**CONSIGNE A:** Dans le fil de discussion, par quel moyen la machine avec laquelle Ratonlaveur a pu commencer l'installation était-elle reliée au net ?
**CONSIGNE B:** Reproduisez le passage du fil de discussion allant de « Est-ce que cela se » jusqu'à « sur deux serveur... ».
**CONSIGNE C:** Relevez tous les protocoles réseau nommés dans le fil de discussion.

Oui j'ai bien copier le fichier resolv.conf .

Mais je vais réessayer ce soir chez moi en direct ave mon routeur et on verra bien si ca passe. 

Si ca marche chez moi c'est que le rsync est bloqué au niveau du firewall du boulot.

Bref je vous tiens au courant

merci

----------

## sergio

Est-ce que cela se produit au bureau ? Je pense que oui et je pense également que tu est derrière un firewall

la protocole rsync utilise le port 873/tcp qui n'est pas toujours ouvert sur les firewalls d'entreprise. C'était le cas chez mon employeur, et j'ai demandé à ce qu'il soit ouvert désormais car nous utilisons Gentoo sur plusieurs stations de travail et sur deux serveur...

Est-ce que cela répond à ta question ?

----------

## Ratonlaveur

Exact c'est bien le Firewall qui me bloque pour le moment.

j'ai recherché le port utilisé par le protocole Rsync et je suis tombé sur le port 873 en UDP et TCP.

Alors j'ai essayé d'installer une gentoo (du moins commencer l'install car sinon ca aurai été trop long) avec une machine relié directement au net par modem RTC. Et la c'est passé sans problème, je me suis renseigner pour le port et il devrait être ouvert dans quelque jours.

En tout cas merci pour toutes vos réponse et @+

----------

**DONNÉES SOURCES:**
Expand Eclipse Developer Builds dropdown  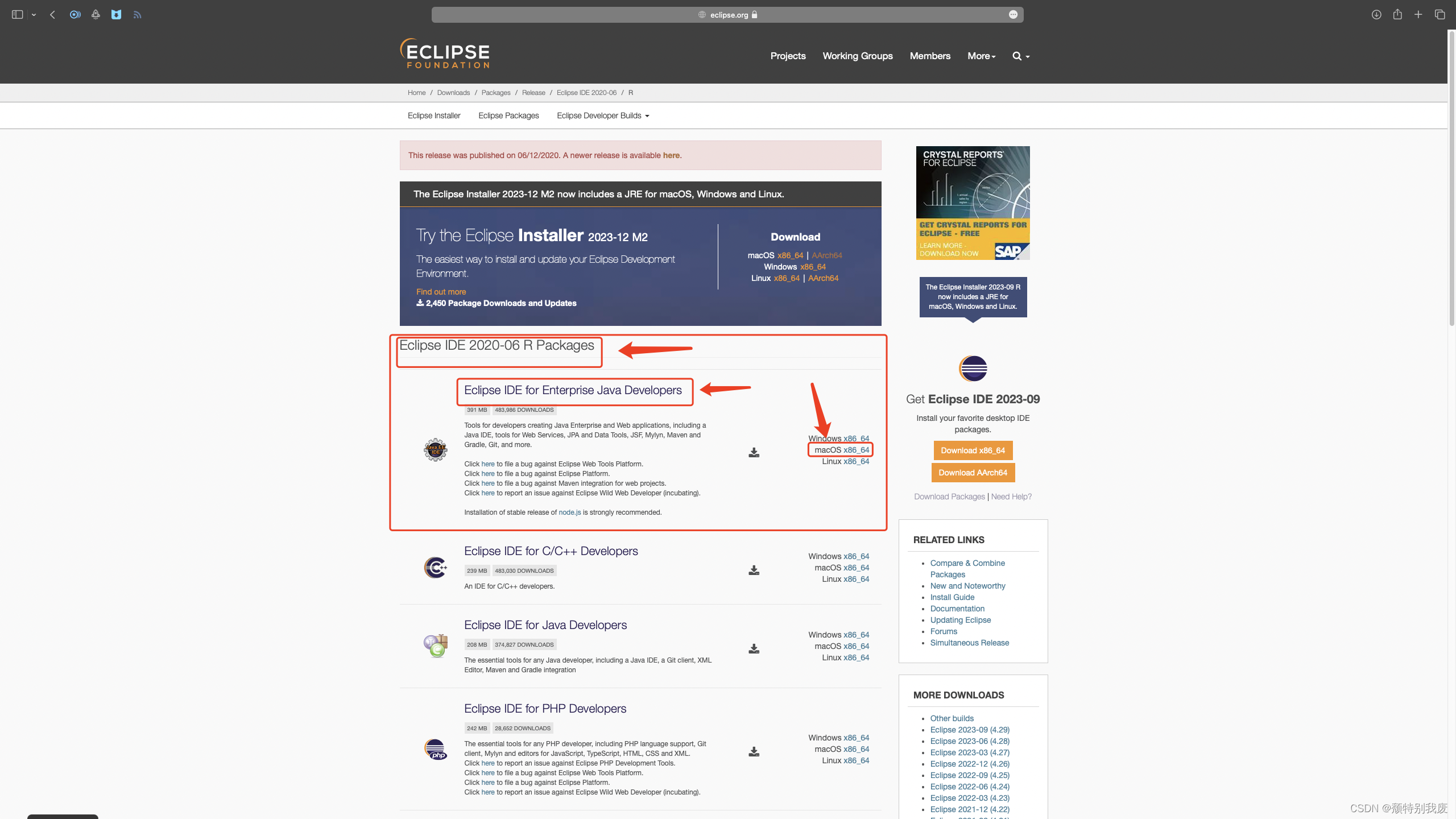[x=603, y=115]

**RÉPONSE A:** Directement par modem RTC.

**RÉPONSE B:**
Est-ce que cela se produit au bureau ? Je pense que oui et je pense également que tu est derrière un firewall

la protocole rsync utilise le port 873/tcp qui n'est pas toujours ouvert sur les firewalls d'entreprise. C'était le cas chez mon employeur, et j'ai demandé à ce qu'il soit ouvert désormais car nous utilisons Gentoo sur plusieurs stations de travail et sur deux serveur...

**RÉPONSE C:** rsync, TCP, UDP